** PROVIDED DATA follows **

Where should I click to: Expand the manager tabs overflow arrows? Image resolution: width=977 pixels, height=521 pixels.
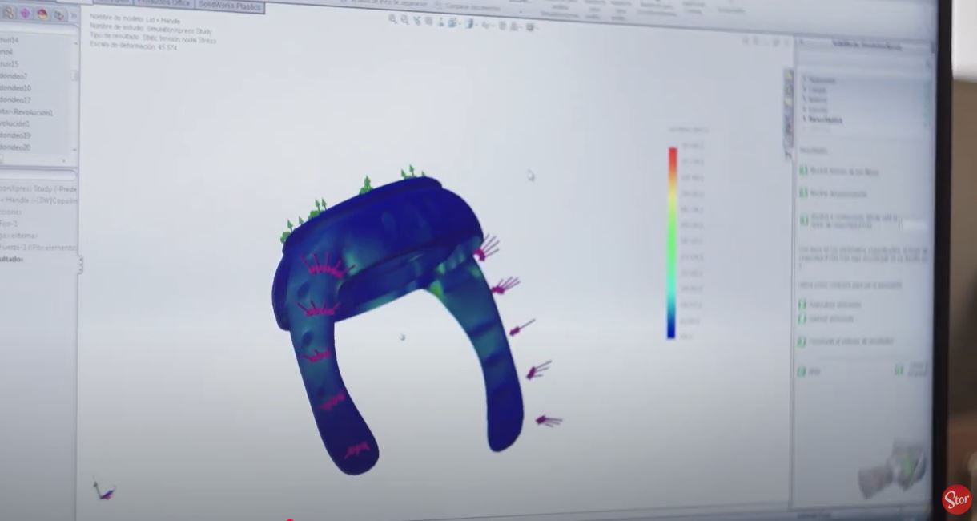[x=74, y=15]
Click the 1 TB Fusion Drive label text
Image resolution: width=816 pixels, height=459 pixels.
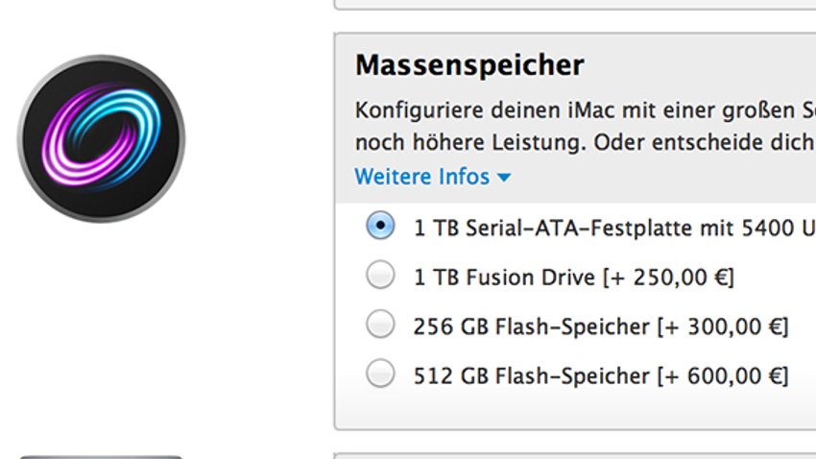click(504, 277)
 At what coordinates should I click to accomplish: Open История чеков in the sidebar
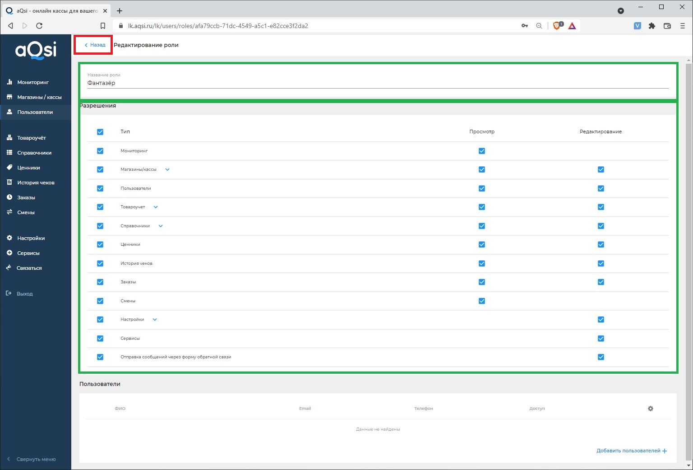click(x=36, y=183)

** End of PROVIDED DATA **
** PROVIDED DATA follows **

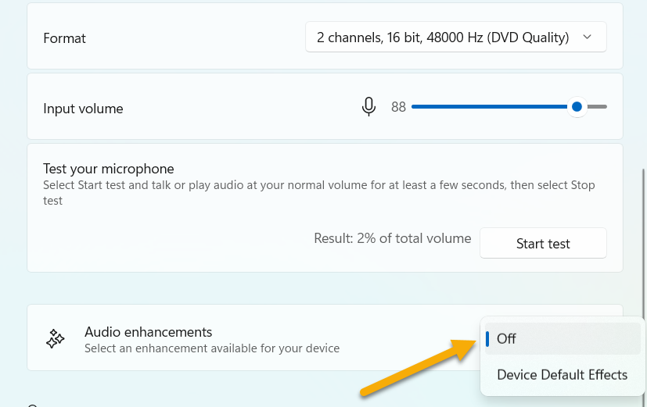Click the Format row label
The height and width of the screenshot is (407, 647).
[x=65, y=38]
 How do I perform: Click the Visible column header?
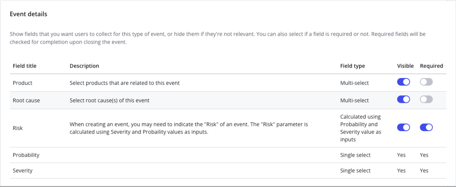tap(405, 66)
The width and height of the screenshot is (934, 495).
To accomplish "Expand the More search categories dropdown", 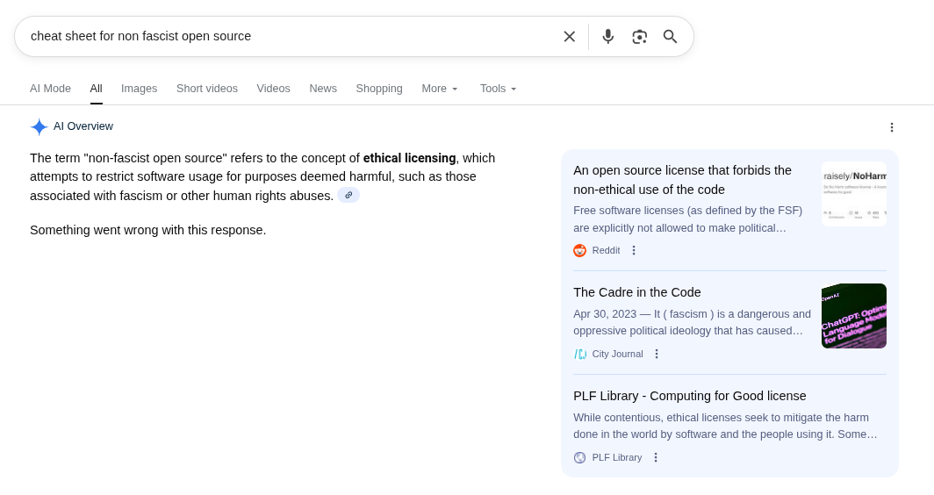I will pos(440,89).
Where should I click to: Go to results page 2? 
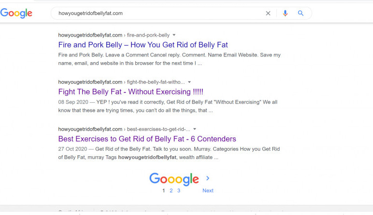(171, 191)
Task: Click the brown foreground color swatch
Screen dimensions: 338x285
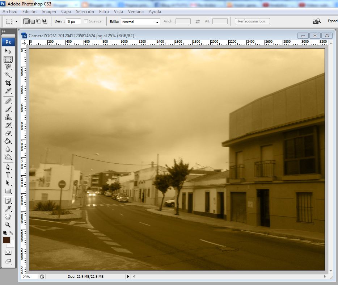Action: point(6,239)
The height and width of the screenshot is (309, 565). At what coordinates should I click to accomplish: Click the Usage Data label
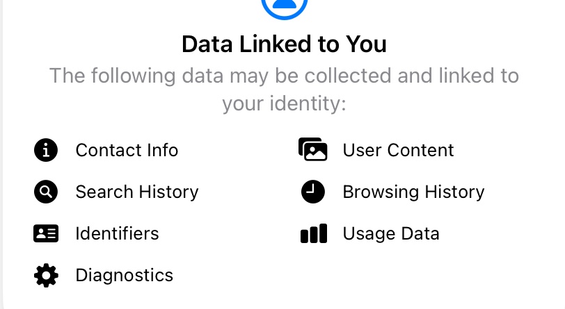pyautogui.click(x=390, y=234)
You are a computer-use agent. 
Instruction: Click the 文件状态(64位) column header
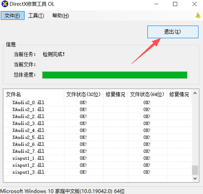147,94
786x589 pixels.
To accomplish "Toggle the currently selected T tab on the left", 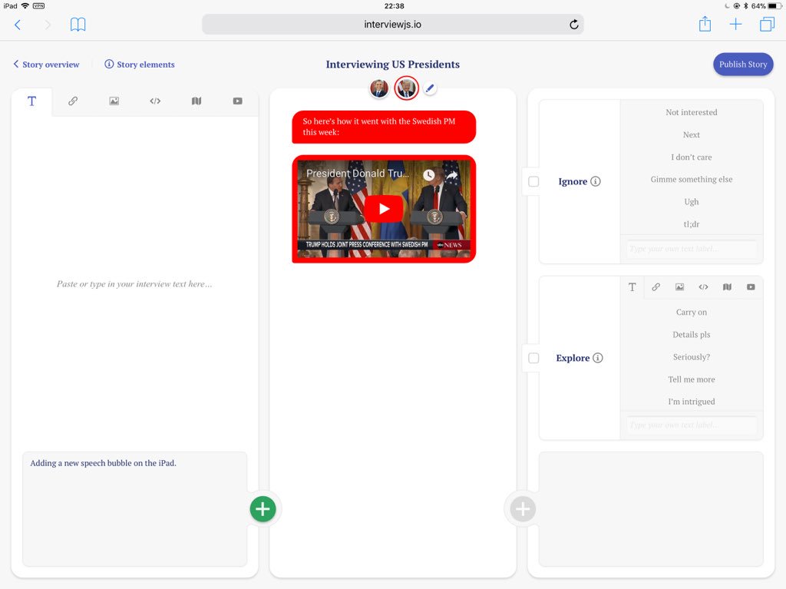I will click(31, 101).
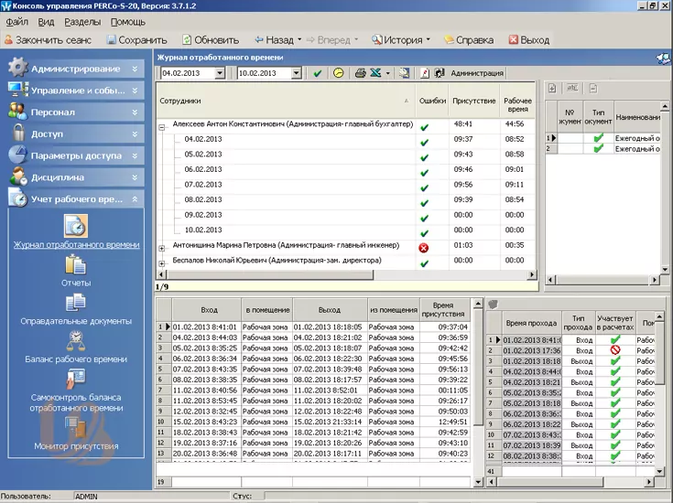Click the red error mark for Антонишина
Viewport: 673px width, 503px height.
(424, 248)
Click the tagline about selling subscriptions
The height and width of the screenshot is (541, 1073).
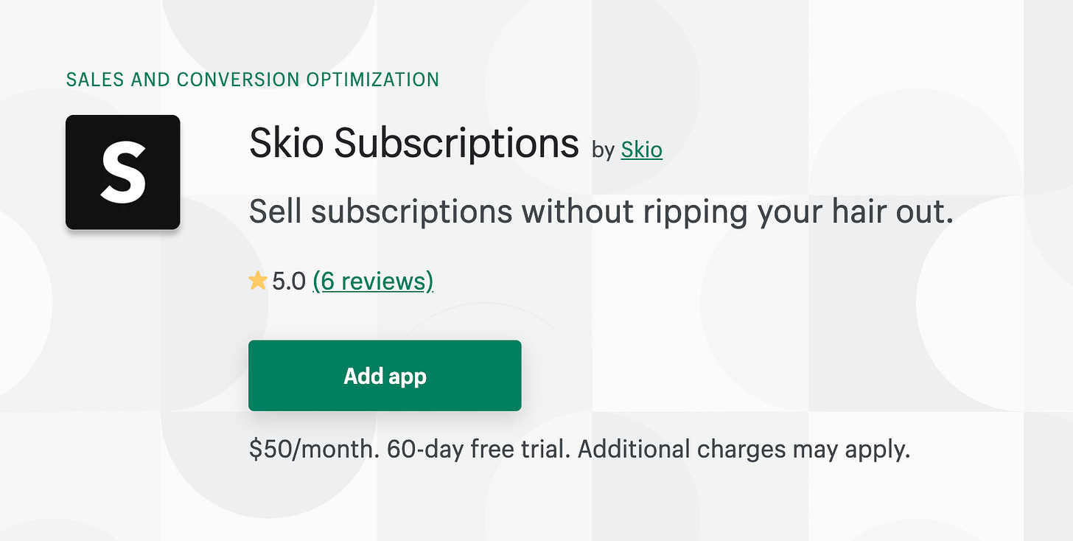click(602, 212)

** End of PROVIDED DATA **

**PROBLEM DETAILS**
Using the data above, which lines fall from the one with "Task: Click the brown foreground color swatch" through the one with "786x589 pixels."? Repeat them exactly, ends included, minus any pictures.

**TASK SOLUTION**
Task: Click the brown foreground color swatch
Screen dimensions: 338x285
Action: point(6,239)
The height and width of the screenshot is (309, 565). At what coordinates should I click to accomplish: Click the Usage Data label
pyautogui.click(x=390, y=234)
You are a computer-use agent. 
Instruction: Click the 文件状态(64位) column header
147,94
786x589 pixels.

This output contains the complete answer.